● **EXCERPTED PASSAGE**
Cardiovascular effects of space radiation

Astronauts on long duration missions beyond low Earth orbit will be confronted with a unique radiation environment that increases risks for adverse health effects, including cancer and cardiovascular disease. Studies in our lab in collaboration with Dr. Michael Weil at CSU seek to understand the impact of simulated space radiation exposure on cardiovascular function and disease risk, and evaluate potential countermeasures to mitigate these risks and preserve cardiovascular function during and after prolonged spaceflight.

Astronauts on long duration missions beyond low Earth orbit will be confronted with a unique radiation environment know as galactic cosmic radiation (GCR). While human exposures to deep space radiation have been limited to short duration flights in the Apollo program, accumulating evidence from both humans and experimental models suggest that more prolonged GCR exposures many increase risk for adverse health effects such as cancer and cardiovascular disease. Understanding these risks and how to mitigate them will be essential to enable deep space exploration and future human colonization of extraterrestrial environments.

In studies funded by NASA, in collaboration with Dr. Mike Weil at CSU’s Department of Environmental and Radiological Health Sciences, our lab has investigated the effect of simulated GCR on cardiovascular function in mice and rats using a custom-built irradiation facility designed and commissioned for the NASA Specialized Center of Research on Carcinogenesis. These studies revealed that prolonged exposures to low-dose 252Cf neutrons over a 200-400 days induced moderate cardiac hypertrophy and contractile dysfunction detected by serial echocardiography in both male and female mice from two different mouse strains. These impairments were associated with impaired cardiac mitochondrial function, indicated by lower respiratory capacity and greater release of reactive oxygen species. This finding is consistent with accumulating evidence indicating that mitochondria  are a primary locus of tissue injury during spaceflight, perhaps by inducing damage to mitochondria DNA.

● **SUPPLIED MATERIAL**
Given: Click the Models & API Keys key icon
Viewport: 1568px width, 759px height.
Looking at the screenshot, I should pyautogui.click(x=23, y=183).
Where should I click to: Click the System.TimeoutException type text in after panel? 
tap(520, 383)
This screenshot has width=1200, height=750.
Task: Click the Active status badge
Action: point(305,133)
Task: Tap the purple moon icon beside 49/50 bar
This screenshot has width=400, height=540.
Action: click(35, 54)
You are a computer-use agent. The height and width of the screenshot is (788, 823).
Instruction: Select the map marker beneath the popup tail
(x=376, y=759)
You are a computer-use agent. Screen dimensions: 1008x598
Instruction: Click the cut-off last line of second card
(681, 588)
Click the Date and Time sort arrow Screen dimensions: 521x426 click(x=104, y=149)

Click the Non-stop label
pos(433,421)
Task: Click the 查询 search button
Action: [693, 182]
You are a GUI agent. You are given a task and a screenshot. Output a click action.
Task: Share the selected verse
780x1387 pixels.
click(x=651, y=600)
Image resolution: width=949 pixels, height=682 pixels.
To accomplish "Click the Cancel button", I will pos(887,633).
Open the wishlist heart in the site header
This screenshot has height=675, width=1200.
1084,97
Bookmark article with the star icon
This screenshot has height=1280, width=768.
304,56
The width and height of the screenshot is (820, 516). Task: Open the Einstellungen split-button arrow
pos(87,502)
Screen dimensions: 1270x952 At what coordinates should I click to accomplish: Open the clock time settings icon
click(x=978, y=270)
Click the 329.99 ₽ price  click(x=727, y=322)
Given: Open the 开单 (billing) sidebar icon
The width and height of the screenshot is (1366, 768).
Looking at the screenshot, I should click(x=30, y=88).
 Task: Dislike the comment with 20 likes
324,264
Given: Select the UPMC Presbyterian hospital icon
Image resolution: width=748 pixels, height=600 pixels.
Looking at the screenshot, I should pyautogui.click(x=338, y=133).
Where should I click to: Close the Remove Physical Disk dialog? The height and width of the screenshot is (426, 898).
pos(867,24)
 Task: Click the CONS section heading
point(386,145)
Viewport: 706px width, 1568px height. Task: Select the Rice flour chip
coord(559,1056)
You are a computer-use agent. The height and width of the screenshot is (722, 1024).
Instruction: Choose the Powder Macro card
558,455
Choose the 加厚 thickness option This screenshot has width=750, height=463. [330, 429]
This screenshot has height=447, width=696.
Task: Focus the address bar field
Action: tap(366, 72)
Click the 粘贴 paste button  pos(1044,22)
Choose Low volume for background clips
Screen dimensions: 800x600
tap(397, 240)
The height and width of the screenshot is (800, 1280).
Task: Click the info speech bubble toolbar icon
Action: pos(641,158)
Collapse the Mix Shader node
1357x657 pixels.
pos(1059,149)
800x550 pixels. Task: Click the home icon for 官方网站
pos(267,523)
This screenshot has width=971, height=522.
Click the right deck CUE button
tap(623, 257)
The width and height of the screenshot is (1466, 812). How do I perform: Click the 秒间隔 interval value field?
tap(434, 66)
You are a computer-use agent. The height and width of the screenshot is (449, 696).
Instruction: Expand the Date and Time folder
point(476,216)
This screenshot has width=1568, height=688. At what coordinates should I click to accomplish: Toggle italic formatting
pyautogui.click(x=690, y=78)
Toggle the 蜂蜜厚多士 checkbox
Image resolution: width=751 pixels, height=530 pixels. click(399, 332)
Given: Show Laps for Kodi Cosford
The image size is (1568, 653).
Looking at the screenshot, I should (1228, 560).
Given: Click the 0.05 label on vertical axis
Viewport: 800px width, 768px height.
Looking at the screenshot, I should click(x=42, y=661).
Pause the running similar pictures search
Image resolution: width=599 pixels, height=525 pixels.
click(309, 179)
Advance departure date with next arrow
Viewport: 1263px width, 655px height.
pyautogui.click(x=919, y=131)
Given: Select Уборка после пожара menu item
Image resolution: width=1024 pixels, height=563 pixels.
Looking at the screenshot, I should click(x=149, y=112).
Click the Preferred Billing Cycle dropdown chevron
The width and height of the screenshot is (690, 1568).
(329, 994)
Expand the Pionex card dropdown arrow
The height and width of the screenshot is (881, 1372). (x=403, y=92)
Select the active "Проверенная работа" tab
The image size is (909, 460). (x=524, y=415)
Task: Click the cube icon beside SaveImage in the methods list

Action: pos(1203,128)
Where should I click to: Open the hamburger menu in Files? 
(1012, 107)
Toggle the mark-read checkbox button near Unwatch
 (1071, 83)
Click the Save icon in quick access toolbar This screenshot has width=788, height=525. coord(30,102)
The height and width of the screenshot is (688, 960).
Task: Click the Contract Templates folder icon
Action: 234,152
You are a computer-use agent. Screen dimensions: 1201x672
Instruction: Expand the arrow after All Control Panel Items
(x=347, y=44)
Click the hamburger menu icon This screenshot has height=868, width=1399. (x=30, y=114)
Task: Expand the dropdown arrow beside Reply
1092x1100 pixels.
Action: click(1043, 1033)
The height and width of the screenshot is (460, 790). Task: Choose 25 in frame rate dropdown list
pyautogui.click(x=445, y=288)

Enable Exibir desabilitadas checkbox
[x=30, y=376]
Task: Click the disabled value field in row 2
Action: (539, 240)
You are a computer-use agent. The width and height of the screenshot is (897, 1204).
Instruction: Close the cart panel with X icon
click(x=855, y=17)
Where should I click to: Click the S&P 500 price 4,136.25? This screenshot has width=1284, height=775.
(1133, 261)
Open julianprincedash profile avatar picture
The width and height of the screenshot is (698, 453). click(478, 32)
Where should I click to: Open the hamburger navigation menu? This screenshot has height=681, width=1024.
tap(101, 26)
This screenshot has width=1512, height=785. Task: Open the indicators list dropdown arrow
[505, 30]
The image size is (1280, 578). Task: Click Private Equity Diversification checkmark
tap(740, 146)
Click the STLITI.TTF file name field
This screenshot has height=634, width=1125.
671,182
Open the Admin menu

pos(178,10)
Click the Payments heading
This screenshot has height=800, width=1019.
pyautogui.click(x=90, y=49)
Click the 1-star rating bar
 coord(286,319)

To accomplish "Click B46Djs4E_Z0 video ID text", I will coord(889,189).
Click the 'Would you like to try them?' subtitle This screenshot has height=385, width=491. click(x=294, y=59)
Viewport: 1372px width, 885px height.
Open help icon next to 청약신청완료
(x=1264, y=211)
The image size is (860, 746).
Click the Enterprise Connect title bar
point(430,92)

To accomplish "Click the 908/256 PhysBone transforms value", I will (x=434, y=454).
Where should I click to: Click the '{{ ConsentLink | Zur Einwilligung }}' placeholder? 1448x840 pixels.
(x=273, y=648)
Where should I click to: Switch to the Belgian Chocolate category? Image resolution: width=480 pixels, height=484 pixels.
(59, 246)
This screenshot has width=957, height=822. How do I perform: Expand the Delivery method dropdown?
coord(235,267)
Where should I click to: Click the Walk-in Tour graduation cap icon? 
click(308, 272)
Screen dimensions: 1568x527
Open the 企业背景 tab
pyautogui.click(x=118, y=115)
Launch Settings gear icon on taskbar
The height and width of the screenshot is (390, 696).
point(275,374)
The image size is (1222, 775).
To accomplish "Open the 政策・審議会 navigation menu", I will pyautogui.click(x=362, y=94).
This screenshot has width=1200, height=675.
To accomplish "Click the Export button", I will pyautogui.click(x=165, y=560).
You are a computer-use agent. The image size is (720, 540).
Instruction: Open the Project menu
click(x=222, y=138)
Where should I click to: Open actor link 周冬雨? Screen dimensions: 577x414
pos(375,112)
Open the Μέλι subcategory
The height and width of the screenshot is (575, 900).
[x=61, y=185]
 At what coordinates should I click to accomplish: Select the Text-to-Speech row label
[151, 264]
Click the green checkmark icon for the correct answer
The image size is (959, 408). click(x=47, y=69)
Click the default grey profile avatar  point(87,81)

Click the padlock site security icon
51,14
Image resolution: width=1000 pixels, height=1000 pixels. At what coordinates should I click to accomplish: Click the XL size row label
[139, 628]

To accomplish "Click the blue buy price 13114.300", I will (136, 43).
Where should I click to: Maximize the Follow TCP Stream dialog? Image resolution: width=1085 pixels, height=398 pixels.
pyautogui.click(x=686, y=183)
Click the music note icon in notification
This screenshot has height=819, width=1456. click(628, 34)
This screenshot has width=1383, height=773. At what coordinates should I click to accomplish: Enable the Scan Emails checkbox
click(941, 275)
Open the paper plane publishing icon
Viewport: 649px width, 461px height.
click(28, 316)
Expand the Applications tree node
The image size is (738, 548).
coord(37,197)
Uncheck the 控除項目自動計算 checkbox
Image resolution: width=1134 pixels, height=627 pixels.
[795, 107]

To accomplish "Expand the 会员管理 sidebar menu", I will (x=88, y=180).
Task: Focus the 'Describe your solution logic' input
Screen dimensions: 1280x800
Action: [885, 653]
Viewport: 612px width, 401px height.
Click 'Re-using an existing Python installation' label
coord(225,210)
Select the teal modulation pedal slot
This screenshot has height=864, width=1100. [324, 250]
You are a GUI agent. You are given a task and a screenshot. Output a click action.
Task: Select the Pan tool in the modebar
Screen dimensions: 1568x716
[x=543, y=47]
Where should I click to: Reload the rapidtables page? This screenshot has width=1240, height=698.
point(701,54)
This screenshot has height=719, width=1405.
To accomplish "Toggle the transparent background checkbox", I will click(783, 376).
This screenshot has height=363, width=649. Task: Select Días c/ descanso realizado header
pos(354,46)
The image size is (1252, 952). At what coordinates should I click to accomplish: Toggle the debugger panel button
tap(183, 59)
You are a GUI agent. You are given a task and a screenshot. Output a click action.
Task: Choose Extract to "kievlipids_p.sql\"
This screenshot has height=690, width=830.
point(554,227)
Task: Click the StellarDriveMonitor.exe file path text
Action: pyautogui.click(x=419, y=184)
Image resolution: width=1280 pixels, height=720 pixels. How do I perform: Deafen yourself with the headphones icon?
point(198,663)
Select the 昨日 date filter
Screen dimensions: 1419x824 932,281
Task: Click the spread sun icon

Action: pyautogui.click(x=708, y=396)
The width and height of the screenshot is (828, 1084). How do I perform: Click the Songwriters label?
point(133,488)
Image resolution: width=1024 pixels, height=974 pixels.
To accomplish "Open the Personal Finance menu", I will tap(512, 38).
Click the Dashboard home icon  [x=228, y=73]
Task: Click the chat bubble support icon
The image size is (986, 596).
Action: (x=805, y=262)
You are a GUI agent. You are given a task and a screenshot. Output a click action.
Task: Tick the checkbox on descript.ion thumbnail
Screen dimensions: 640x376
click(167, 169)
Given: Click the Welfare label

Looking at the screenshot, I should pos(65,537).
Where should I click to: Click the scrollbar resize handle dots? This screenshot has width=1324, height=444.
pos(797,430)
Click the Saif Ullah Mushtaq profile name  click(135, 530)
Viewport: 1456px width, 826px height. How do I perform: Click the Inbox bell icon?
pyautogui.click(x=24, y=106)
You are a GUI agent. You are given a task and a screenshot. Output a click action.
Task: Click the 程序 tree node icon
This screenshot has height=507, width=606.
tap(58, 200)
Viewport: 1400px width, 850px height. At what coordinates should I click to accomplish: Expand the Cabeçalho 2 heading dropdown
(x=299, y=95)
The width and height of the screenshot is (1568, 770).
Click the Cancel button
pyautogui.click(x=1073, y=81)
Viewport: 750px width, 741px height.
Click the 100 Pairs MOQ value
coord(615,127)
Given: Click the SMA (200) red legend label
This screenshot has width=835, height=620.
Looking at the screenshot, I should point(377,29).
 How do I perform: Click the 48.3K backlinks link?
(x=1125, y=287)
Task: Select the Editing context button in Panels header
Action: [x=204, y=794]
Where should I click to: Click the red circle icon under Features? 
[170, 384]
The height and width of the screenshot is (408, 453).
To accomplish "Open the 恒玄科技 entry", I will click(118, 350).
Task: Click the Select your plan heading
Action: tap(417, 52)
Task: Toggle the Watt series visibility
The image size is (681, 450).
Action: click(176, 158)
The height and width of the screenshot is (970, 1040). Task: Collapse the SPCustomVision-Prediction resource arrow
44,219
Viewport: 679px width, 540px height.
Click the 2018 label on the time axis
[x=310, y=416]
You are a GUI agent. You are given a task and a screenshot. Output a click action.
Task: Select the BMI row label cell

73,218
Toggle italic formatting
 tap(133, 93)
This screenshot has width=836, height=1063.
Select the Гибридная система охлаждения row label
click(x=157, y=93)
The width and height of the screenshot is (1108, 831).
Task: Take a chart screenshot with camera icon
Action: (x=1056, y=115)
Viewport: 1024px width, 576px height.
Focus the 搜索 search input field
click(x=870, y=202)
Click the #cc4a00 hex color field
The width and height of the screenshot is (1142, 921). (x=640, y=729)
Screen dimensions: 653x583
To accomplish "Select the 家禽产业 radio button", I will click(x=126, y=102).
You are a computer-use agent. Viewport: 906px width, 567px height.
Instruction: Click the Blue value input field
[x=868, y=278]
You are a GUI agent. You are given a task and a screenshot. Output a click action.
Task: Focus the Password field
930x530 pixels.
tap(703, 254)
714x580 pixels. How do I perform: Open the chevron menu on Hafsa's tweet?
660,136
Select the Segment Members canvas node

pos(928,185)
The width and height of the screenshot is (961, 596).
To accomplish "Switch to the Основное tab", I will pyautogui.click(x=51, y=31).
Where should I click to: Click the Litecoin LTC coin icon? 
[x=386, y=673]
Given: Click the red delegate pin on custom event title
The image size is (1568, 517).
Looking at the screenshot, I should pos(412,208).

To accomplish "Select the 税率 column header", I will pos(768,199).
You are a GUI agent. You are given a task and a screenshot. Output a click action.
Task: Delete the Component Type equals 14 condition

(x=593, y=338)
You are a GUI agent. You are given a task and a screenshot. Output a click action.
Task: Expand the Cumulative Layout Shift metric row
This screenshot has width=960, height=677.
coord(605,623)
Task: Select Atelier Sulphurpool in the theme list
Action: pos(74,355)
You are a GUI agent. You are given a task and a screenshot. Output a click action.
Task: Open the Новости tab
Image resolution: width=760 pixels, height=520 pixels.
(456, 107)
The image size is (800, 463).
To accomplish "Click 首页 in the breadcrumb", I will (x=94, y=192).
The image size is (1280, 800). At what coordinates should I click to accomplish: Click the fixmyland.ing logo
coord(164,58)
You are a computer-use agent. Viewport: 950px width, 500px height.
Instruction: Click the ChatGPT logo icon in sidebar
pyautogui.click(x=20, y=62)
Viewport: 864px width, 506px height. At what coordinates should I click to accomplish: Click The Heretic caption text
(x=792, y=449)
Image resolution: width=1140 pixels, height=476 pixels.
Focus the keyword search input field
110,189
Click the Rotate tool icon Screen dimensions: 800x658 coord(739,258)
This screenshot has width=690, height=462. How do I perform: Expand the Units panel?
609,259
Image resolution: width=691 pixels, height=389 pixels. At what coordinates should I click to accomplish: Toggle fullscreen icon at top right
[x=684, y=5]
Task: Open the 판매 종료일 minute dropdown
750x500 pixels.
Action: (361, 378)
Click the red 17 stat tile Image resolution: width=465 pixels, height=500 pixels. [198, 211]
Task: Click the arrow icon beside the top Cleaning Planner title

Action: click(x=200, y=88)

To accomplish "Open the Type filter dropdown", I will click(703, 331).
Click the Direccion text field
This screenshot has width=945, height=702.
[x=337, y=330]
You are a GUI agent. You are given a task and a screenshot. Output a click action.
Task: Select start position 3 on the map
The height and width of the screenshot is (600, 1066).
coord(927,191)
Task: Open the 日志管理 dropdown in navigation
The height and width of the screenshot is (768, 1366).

● **TO DO**
(a) Retype the passage on the cardiovascular effects of space radiation from "Cardiovascular effects of" up to and including "after prolonged spaceflight.".
(b) Continue the passage on the cardiovascular effects of space radiation from the point where it stops.

● **ANSWERS TO THE EXERCISE**
(a)
Cardiovascular effects of space radiation

Astronauts on long duration missions beyond low Earth orbit will be confronted with a unique radiation environment that increases risks for adverse health effects, including cancer and cardiovascular disease. Studies in our lab in collaboration with Dr. Michael Weil at CSU seek to understand the impact of simulated space radiation exposure on cardiovascular function and disease risk, and evaluate potential countermeasures to mitigate these risks and preserve cardiovascular function during and after prolonged spaceflight.

(b)
Recently, we were funded by the Translational Research Institute for Space Health (TRISH) division of NASA to investigate the effects of simulated space radiation on human heart tissues engineered from inducible pluripotent stem cells (iPSCs) in collaboration with Dr. Joseph Wu’s group at Stanford University. Ongoing studies are evaluating the effect of protracted low-dose neutron and gamma irradiation on physiological outcomes (contractile and mitochondrial function), gene and protein expression (transcriptomics, proteomics, single cell sequencing), and biomarker discovery (secretome analyses) from these engineered heart tissues. Future studies will evaluate the effects of small molecule therapies and gene-targeting countermeasures to mitigate these effects, including use of novel protein nucleic acid technology to influence expression of multi-gene networks linked to radiation injury in collaboration with Dr. Anushree Chatterjee at UC Boulder.